14 Jahre nach dem Ende einer der erfolgreichsten Serien aller Zeiten, läuft das mit Spannung erwartete Sopranos Prequel in den Kinos an und ist je nach Region auch on demand verfügbar.
Was den Inhalt von «The Many Saints of Newark» betrifft, so sollte sogleich festgehalten werden, dass dieser Film keine Jugendgeschichte von Tony Soprano erzählt. Dieser mag zwar als Kind und später Jugendlicher Teil der Handlung sein, steht aber nicht im Fokus. Im Zentrum findet der Zuschauer hingegen einen gewissen Richard „Dickie“ Moltisanti wieder, Vater von Christopher Moltisanti.
Dessen letzte Jahre rund um die DiMeo-Mafia-Familie werden beleuchtet, während junge Versionen einiger der aus «Die Sopranos» bekannten Charaktere in einigen Momentaufnahmen aus mehr oder weniger starken Fanservice Gründen gezeigt werden. Relativ schnell wird deutlich, dass «The Many Saints of Newark» mehr erzählen will, als es die 120 Minuten Lauflänge zulassen. Der Fokus der Geschichte liegt auf zwei Säulen, einerseits wird die anschwellende Disparität zwischen der Mafia und afroamerikanischen Gangs beleuchtet, andererseits das Privatleben rund um Dickie Moltisanti und seiner junge italienischen Freundin Giuseppina Bruno. Während der Cast von Anfang bis Ende die Rollen zwar absolut überzeugend spielt, wird nie eine Bindung zum Zuschauer aufgebaut. Schauspieler wie Jon Bernthal als „Johnny Boy“ Soprano, Tonys Vater oder Ray Liotta, der gleich in einer Doppelrolle sowohl als "Hollywood Dick" Moltisanti und Salvatore "Sally" Moltisanti auftritt, scheinen massiv unterrepräsentiert und wirken, als würden sie mit angezogener Handbremse spielen. Sowohl die Handlung als auch die Charaktere springen dabei von Szene zu Szene ohne einen nachhaltigen Mehrwert zu bieten.
Der Umgang mit den Charakteren, bzw. die fehlende Ausleuchtung dieser ist auch der Hauptgrund, warum «The Many Saints of Newark» zum Großteil schlicht nicht funktioniert. «Die Sopranos» war ein Charakterdrama dessen Erfolg immens von der vielschichtigen Darstellung des von James Gandolfini verkörperten Protagonisten Tony Soprano abhängig war. Die fast unheimliche Tiefe, die Gandolfini seinem Charakter zu verleihen in der Lage war, zwischen psychopatischer Grausamkeit, liebevoller Gutmütigkeit und einer gar unheimlichen Präsenz die bis heute seinesgleichen sucht, findet man in Saints nicht ansatzweise. Moltisanti ist hingegen schlicht durchschnittlich, wie ein Anzug von der Stange. Er verkörpert einen Typ Mafiosi, wie er in unzähligen Filmen zuvor bereits gezeigt wurde und erfüllt dabei fast jedes Klischee.

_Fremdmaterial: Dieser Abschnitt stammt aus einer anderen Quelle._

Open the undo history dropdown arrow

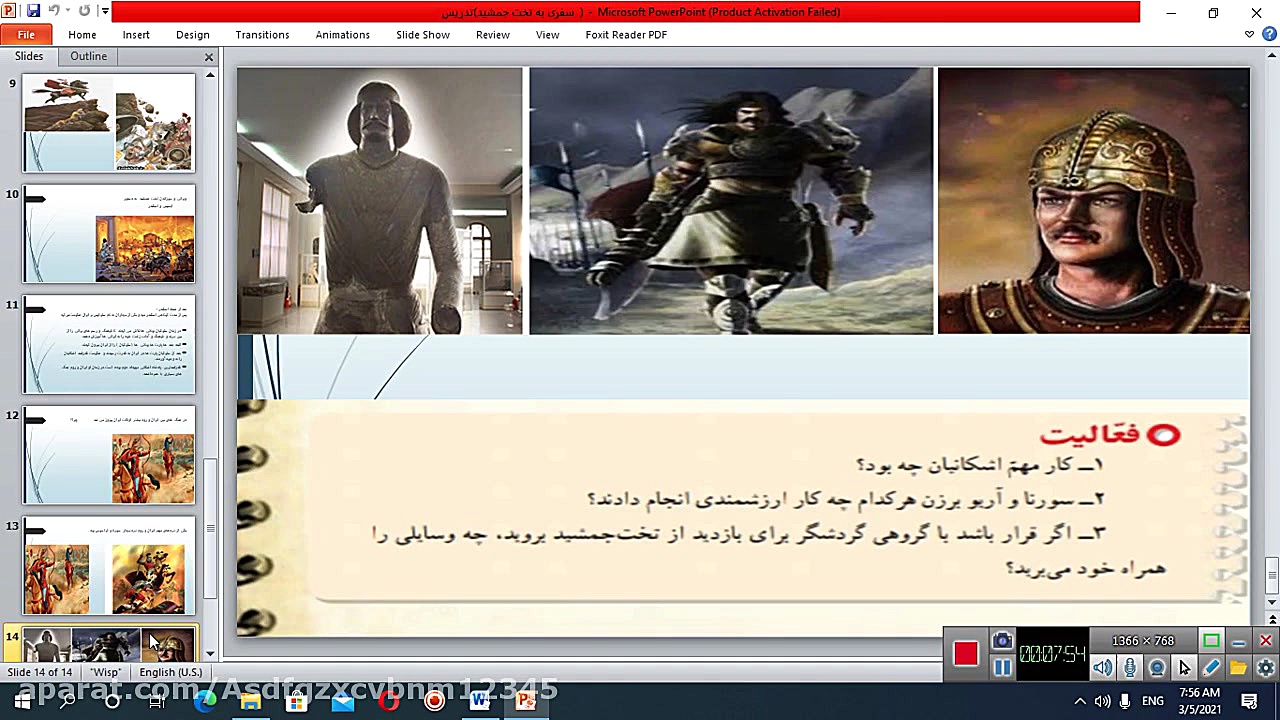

Genauso wie „Dickie“ Moltisanti, ist auch The Many Saints of Newark im Vergleich zur Mutterserie «Die Sopranos», und diesen Vergleich muss sich ein als Prequel zu einer der besten Serien aller Zeiten angepriesener Film gefallen lassen, erschreckend durchschnittlich. Bis auf die Personennamen und einige gut kopierte Gestiken der Jungschauspieler würde den Film ohne Hintergrundinformationen niemand mit den Sopranos in Verbindung bringen. Auf sich allein gestellt ist der Film durchaus anschaubar, aber er bietet weder für Fans des Mafiagenres noch für die der Serie einen wirklichen Mehrwert.
«The Many Saints of Newark» ist in den USA am 1. Oktober zeitgleich im Kino und auf dem Streamingservice HBO Max gestartet. In Deutschland ist ein Kinostart für den 4. November 2021 anvisiert. Ob der Film zeitnah auch hierzulande on demand verfügbar sein wird, steht noch nicht fest.